▸ Selected extract:
=-=-=
Posted on 03/15/2007 6:34:23 AM PDT by meg88
Why '300' so deeply troubles Hollywood
Posted: March 15, 2007 1:00 a.m. Eastern
In pondering the question of whether it was appropriate to present children with frightening images, C.S. Lewis answered:
"Since it is so likely that they will meet cruel enemies, let them at least have heard of brave knights and heroic courage. Otherwise you are making their destiny not brighter but darker."
Lewis understood something that the political left decidedly does not: young people, males especially, need worthy role models.
The few masculine heroes the left serves up Mumia, Che, Leonard Peltier are murderous thugs masquerading as martyrs, incapable of being emulated by the comfortable minions who admire them.
For the rank and file, progressive opinion shapers glorify passivity, petulance, self-absorption and sexual ambiguity.
(Column continues below)
The young guys on the left try to fashion themselves thusly, but their innate and undisciplined sense of aggression inevitably seeks an outlet.
From what I can see, that outlet takes the form of vile language a recent survey showed "Daily Kos" to have 20 times more profanity to the page than "Free Republic" and self mutilation through multiple piercings and tattoos.
=-=-=
▸ Dataset section:
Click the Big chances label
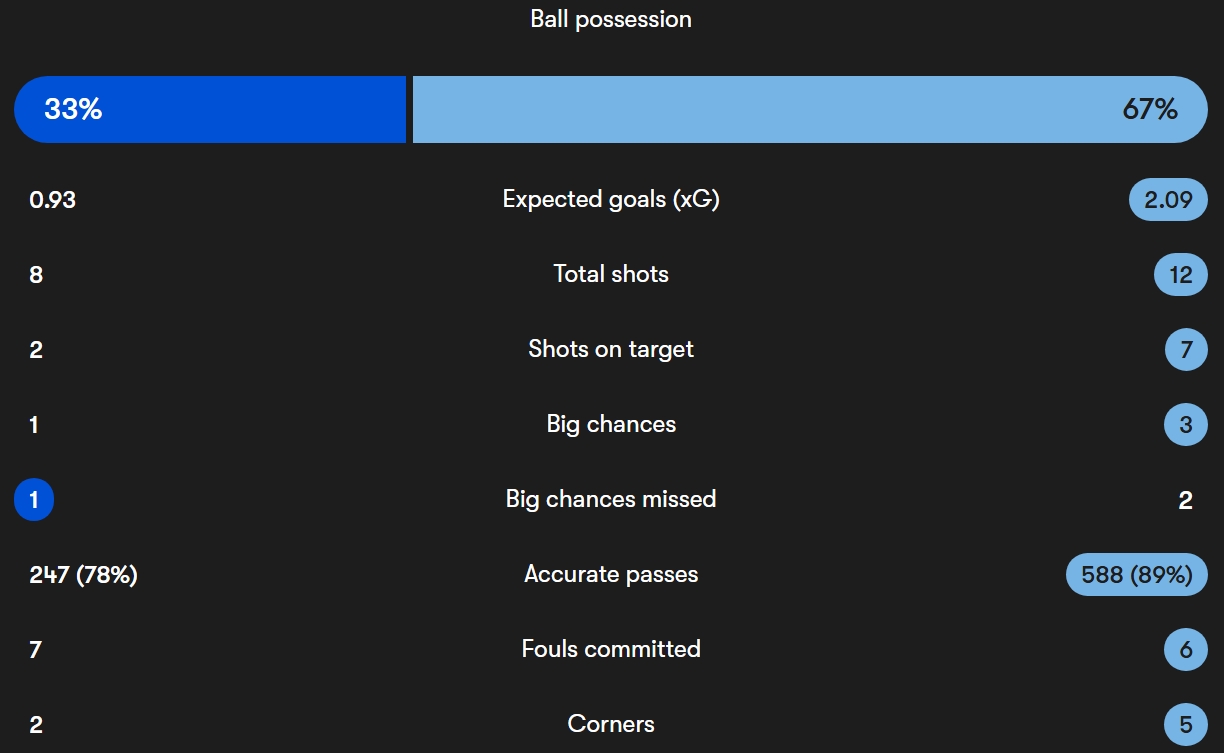This screenshot has width=1224, height=753. point(611,424)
=-=-=
▸ Actions to take:
(A) In the column on why '300' troubles Hollywood, what reason does C.S. Lewis give for presenting children with frightening images? Answer in one to three sentences.
(B) Continue the column on why '300' troubles Hollywood from the point where it stops.

▸ The responses:
(A) Lewis reasons that children are very likely to meet cruel enemies, so they should at least have heard of brave knights and heroic courage. Keeping such images from them would make their destiny darker rather than brighter.

(B)
Oh yeah, and occasionally graffiti. That's about it.
The young males who recreate themselves in this image can't feel very good about themselves. Neither can their "partners" of whatever gender.
These opinion shapers can sustain the worth of this image only because they monopolize the visual media. And when that monopoly is threatened, there is hell to pay.
This I discovered by happenstance.
Unaware of the controversy to come, I used the excuse of an overcast sky to duck out of yard work and into my neighborhood cinema for a Saturday matinee of the movie "300."
Directed by Zack Snyder and based on a graphic novel by Frank Miller, the movie tells the well-known story of Spartan King Leonidas and the battle at Thermopylae and does so in great visual style.
I went for no better reason than the previews intrigued me. Given its R rating, I was hoping that I would not be the only one in the theater at 1:30 in the afternoon. I wasn't. The theater was about 2/3 full. Something was going on here.
That something has the critical community in a snit. "It's not so much the body count or even the blood lust that's disturbing," opined CNN's Tom Charity two days before the opening. "It's that the film, with its macho militarism, seems out of step in a war-weary time."
Out of step were CNN's critic and his colleagues. The film grossed a stunning $71 million opening weekend, a figure twice as high as even optimistic projections, higher than the next nine films combined, a figure that defied the critics' best effort to cripple the movie at the starting gate.
And that $71 million is just the beginning.
Wrote one liberal blogger in summarizing the critical response, "I mean, even normally well-heeled mainstream film reviewers are really, really disgusted with the brazen orientalism, homophobia, sexism, racism and testosterone-heavy jingoism."
Had the audience known the film had so much added value orientalism? the opening weekend might have topped $100 million.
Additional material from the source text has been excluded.